E' QUESTO CHE VOLEVAMO ?

È questo che volevamo? 

Abbiamo inseguito la libertà totale e ci troviamo immersi in un mondo di dolore e di diffidenza. Il solito proclama apocalittico?  Vediamo i fatti.
Libero amore tra due persone che vogliono vivere insieme: tolti i vincoli, della natura non della legge, che partendo dalla persona precisavano che ci dovesse essere una dimensione senza fine, l’unica che garantisse che i due fini della relazione – mutuo aiuto e procreazione- non andassero persi, ci troviamo a dover lottare con femminicidi, famiglie allo sbando, figli persi, bamboccioni, bambagioni, adolescenti killer e così via.

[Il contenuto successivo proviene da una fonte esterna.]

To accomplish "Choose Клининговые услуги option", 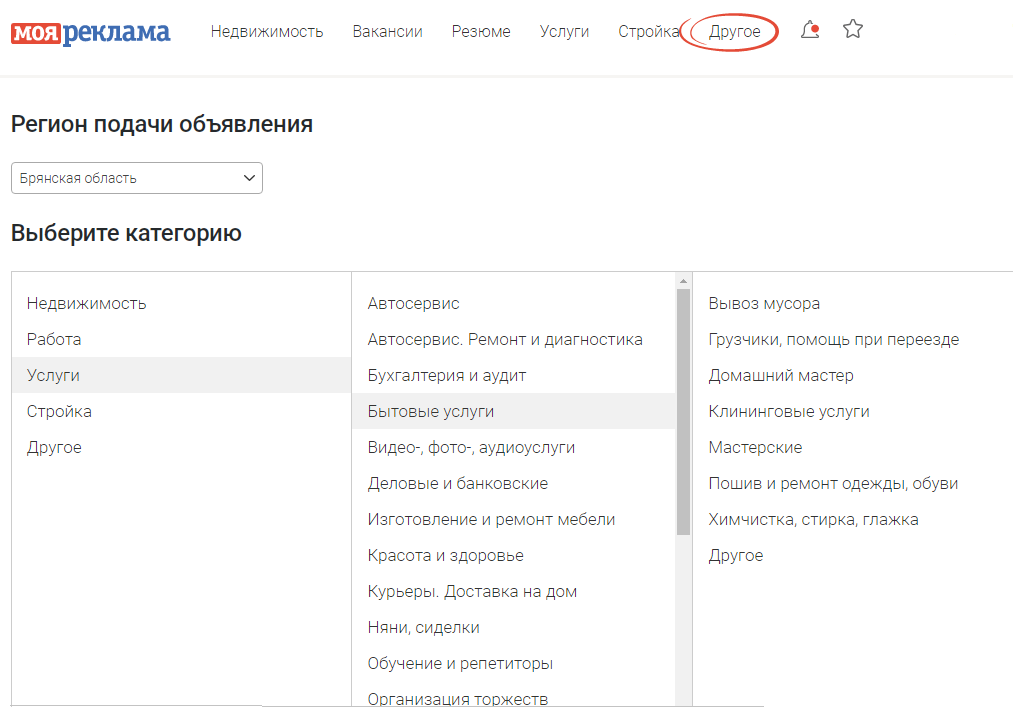I will (789, 411).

L’amore trasformato in possesso, in soddisfazione persone, in passione produce uomini violenti, fragili, incapaci di rinunciare, di essere sconfitti, che preferisco dar(si) la morte che accettare il dolore, che è parte della vita se non credi che l’esistenza sia una sequenza di diritti personali senza alcun dovere. E donne che rinunciano all’amore per scimmiottare uomini piccoli piccoli.
Questa degenerazione dell’amore da atto della persona, quindi con il coinvolgimento di volontà ed intelletto e non solo istinto o emozione, ha introdotto un nuovo fenomeno noto come pedofilia, cioè la passione sessuale per quelli che rientrano ancora nella categoria di bambini. Ma non è di questa depravazione che voglio parlare quanto del fatto che ora il normale affetto di un adulto per un bimbo, che nella storia di ogni civiltà è stato visto come un elemento di rispetto e di crescita, è visto e giudicato come un possibile atto di pedofilia: il maestro che accarezza l’alunno, il negoziante o il passante che aiuta il bambino smarrito, l’aiuto che veniva offerto ad un piccolo al supermercato, sul tram, per strada e del quale io piccolo ho beneficiato con fiducia oggi è impossibile.
Non che in quegli anni “i mostri” come li chiamavano all’ora non esistessero, e ci dicevano bene di stare all’erta, ma la fiducia verso gli adulti era una delle certezze sulle quali costruire la nostra vita.
Uscire a cena con un figlio alla volta è un modo per stabilire una relazione personale con ognuno di loro, eppure anche questa bella abitudine viene insozzata dal sentire comune che, se maschera dietro un “tutto e lecito” la presunta assenza di giudizio, in realtà giudica e condanna eccome, fingendo di essere politically correct, e ti prende o per un matricolate e attempato playboy, e questo ormai sia se esci con la figlia che con il figlio, o per un padre separato a cena con la prole senza la compagna. E personalmente entrambe le cose mi seccano assai.
Insomma tolto il senso della verità abbia raggiunto la perfetta condizione di homo homini lupus, siamo riusciti a scatenare l’accusa preventiva contro ogni situazione. È questo il mondo che desideravamo?